Tensors on different devices when using DataParallel: Expected all tensors to be on the same device

Hi, I’m trying to adapt some code to run on multiple GPUs. To do so, I’ve followed this example. It seemed quite simple and seamless. I was able to make it work on a simple dummy example.

However, I’m unable to make it work on my actual code. I keep getting the following error:

RuntimeError: Expected all tensors to be on the same device, but found at least two devices, cuda:0 and cuda:1!

Here’s a simplified version of my code.
The Model:

class VGAN_generator(nn.Module):

    def __init__(self, z_dim, hidden_dim, x_dim, layers, col_type, col_ind ,condition=False,c_dim=0):
        super(VGAN_generator, self).__init__()
        self.input = nn.Linear(z_dim+c_dim, hidden_dim)
        self.inputbn = nn.BatchNorm1d(hidden_dim)
        self.hidden = []
        self.BN = []
        self.col_type = col_type
        self.col_ind = col_ind
        self.x_dim = x_dim
        self.c_dim = c_dim
        self.condition = condition
        for i in range(layers):
            fc = nn.Linear(hidden_dim, hidden_dim)
            setattr(self, "fc%d"%i, fc)
            bn = nn.BatchNorm1d(hidden_dim)
            setattr(self, "bn%d"%i, bn)
        self.output = nn.Linear(hidden_dim, x_dim)
        self.outputbn = nn.BatchNorm1d(x_dim)
    def forward(self, z):
        z = self.input(z)
        z = self.inputbn(z)
        z = torch.relu(z)
        for i in range(len(self.hidden)):
            z = self.hidden[i](z)
            z = self.BN[i](z)
            z = torch.relu(z)
        x = self.output(z)
        x = self.outputbn(x)
        output = []
        for i in range(len(self.col_type)):
            sta = self.col_ind[i][0]
            end = self.col_ind[i][1]
            if self.col_type[i] == 'binary':
                temp = torch.sigmoid(x[:,sta:end])
            elif self.col_type[i] == 'normalize':
                temp = torch.tanh(x[:,sta:end])
            elif self.col_type[i] == 'one-hot':
                temp = torch.softmax(x[:,sta:end], dim=1)
            elif self.col_type[i] == 'gmm':
                temp1 = torch.tanh(x[:,sta:sta+1])
                temp2 = torch.softmax(x[:,sta+1:end], dim=1)
                temp = torch.cat((temp1,temp2),dim=1)
            elif self.col_type[i] == 'ordinal':
                temp = torch.sigmoid(x[:,sta:end])
        output = torch.cat(output, dim = 1)
        return output

The Training

def V_Train(G, epochs, lr, dataloader, z_dim, device, steps_per_epoch = None):

    print("Let's use", torch.cuda.device_count(), "GPUs!")
    if torch.cuda.device_count() > 1:
        G = nn.DataParallel(G, device_ids=[0,1])
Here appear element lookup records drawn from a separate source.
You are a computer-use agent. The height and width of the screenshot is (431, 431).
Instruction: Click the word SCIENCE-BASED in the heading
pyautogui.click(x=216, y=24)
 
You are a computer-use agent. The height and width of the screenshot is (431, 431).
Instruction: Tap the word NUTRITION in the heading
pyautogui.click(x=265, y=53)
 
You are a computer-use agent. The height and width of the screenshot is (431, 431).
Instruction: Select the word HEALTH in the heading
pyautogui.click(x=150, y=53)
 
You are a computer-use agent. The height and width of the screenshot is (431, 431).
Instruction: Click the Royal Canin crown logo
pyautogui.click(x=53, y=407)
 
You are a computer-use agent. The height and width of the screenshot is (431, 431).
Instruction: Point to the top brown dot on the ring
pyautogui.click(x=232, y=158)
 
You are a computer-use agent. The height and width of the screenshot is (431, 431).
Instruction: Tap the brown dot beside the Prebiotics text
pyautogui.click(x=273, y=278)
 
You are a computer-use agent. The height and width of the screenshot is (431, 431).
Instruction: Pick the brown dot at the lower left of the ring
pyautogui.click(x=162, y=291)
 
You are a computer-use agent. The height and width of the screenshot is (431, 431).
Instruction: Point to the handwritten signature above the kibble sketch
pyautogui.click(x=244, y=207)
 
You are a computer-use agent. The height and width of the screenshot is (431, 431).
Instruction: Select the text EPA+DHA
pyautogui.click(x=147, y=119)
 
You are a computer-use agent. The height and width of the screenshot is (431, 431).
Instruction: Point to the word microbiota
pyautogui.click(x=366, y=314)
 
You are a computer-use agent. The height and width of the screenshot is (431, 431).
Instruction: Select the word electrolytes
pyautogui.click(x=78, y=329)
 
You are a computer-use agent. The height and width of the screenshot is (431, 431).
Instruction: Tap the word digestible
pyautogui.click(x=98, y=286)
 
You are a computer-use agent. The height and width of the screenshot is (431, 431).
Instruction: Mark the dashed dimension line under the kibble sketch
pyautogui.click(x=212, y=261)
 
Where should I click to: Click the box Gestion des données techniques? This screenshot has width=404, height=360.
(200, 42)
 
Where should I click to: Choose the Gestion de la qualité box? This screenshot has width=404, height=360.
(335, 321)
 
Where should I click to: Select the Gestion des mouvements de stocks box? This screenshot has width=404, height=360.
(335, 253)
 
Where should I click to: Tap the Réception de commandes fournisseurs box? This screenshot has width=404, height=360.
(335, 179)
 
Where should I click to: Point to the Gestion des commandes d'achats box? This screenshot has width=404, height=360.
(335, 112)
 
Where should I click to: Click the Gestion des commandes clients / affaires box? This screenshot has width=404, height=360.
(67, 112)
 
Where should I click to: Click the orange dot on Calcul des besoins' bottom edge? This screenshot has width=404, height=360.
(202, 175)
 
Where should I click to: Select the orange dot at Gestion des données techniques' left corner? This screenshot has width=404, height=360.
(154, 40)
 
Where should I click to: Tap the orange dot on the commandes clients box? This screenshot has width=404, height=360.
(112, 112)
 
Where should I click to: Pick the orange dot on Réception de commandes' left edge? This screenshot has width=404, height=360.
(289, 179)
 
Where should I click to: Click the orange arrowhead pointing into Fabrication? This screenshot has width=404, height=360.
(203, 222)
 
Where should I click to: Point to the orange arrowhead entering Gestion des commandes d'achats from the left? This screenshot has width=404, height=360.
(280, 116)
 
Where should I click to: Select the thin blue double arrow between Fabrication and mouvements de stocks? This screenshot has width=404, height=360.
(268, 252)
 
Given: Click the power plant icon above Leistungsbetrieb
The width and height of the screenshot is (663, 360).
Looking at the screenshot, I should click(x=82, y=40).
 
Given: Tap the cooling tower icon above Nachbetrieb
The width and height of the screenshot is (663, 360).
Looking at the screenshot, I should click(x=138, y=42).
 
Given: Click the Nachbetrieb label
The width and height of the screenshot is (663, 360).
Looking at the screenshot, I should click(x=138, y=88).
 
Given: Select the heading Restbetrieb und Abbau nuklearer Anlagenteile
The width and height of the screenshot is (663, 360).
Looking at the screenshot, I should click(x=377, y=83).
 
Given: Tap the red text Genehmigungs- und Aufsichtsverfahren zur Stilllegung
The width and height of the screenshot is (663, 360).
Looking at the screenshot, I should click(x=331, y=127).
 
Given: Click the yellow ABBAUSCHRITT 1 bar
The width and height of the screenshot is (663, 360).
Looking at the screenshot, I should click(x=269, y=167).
    G_optim = optim.Adam(G.parameters(), lr=lr, weight_decay=0.00001)

    # the default # of steps is the # of batches.
    if steps_per_epoch is None:
        steps_per_epoch = len(dataloader)

    for epoch in range(epochs):
        it = 0
        while it < steps_per_epoch:
            for x_real in dataloader:
                x_real = x_real.to(device)

                z = torch.randn(x_real.shape[0], z_dim)
                z = z.to(device)
                x_fake = G(z) # ERROR HAPPENS HERE
                # MORE CODE BELOW
                # [...]
    return G

Finally, here’s how the training is called:

device = torch.device("cuda:0" if GPU else "cpu")
V_Train(G, epochs, lr, dataloader, z_dim, device, steps_per_epoch)

I’ve had a hard time finding someone online with the same issue. I’ve seen mentions of tensor operations in the model __init__ causing issues. I don’t seem to have any of that here. My guess is that the batch norm is causing synchronization issues between devices. I wouldn’t know why or how to fix it.

I can also note that my code runs without issues on a single GPU

Thanks for your help!

You are creating self.hidden and self.BN as plain Python lists, which won’t work.
To properly register modules you would need to use nn.ModuleList instead and it’ll work.

1 Like

This is exactly it! Thank you.

I was also storing lists of Modules inside Python dictionaries. I fixed it by using nn.ModuleDict to store nn.ModuleList objects.


1 Like